Investing in Black Teachers and Schools
Now Kelly and her colleague, Stevona Elem-Rogers, are among those working to reclaim that legacy. They are co-leaders of Black Education for New Orleans (BE NOLA) a grassroots nonprofit that invests in Black teachers and promotes Black-led schools to increase the number of Black teachers in New Orleans classrooms.
The goal, Kelly says, is simple: ensure New Orleans’ Black students receive a culturally relevant, high-quality education, like she did. Since post-Katrina reforms, experts say, the city’s teaching workforce has gotten whiter and K-12 test scores have improved, but Black children are still being left behind.
“I think our education system is often pointed to as a model around the potential impact of charter-based reform,” Kelly said. But “there are a lot of people who don’t like what’s going down.”
Altered Dynamics
When Hurricane Katrina barreled through New Orleans on Aug. 23, 2005, it killed about 1,400 people, flooded blocks of the mostly Black Lower Ninth Ward, and swept entire houses off their foundations. The storm also altered the city’s dynamics: Tens of thousands of people fled or were displaced, but only about 60% have returned, and gentrification has taken hold. As it slowly recovered, New Orleans became smaller, with a larger percentage of white residents.

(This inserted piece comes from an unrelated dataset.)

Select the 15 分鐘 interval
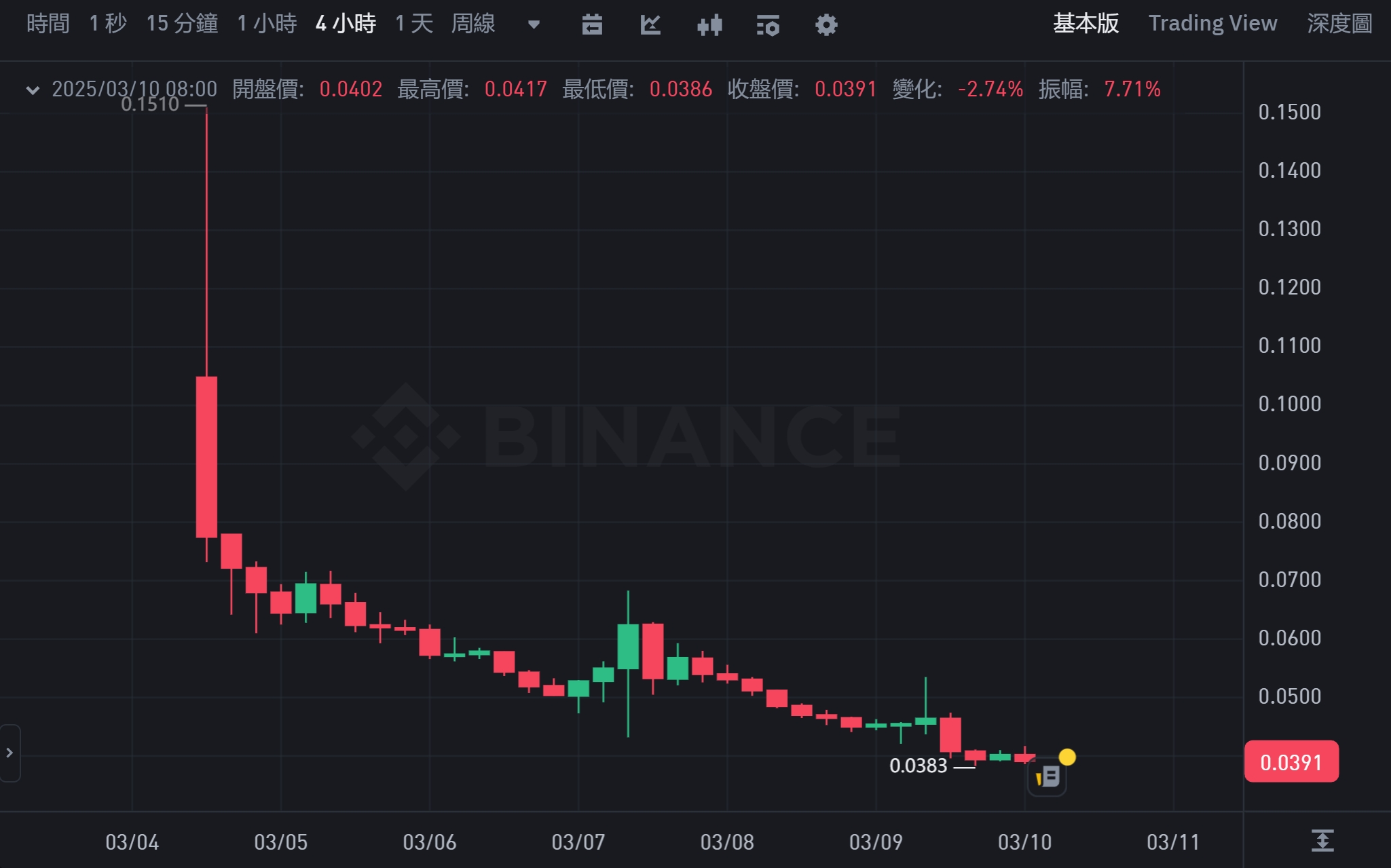(x=182, y=24)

During the recovery, some civic leaders saw an opportunity to rebuild the city’s troubled school system. They gradually shifted K-12 education from a centralized, traditional public school system to a decentralized charter school system, with a focus on education reform. Part of that transition, however, involved revamping New Orleans’ teaching workforce — including firing more than 4,300 teachers, most of them Black.
The new teaching vanguard looked vastly different. Before Katrina, 71% of the city’s public educators were Black; by 2014, only 49% of teachers were. Meanwhile, as the overall gains in math and reading scores for city students improved, fewer than one-third of Black fourth graders were reading on grade level,
A Community-Rooted Solution
The BE NOLA founding collective — Dr. Howard Fuller, Elem-Rogers, Andre Perry, Bishop Tom Watson, Stacy Martin, Ashana Bigard, Bill Rouselle, and Jonathan Wilson — built BE NOLA in 2017. It was the brainchild of several community conversations they hosted about building up a thriving education system for Black educators and students.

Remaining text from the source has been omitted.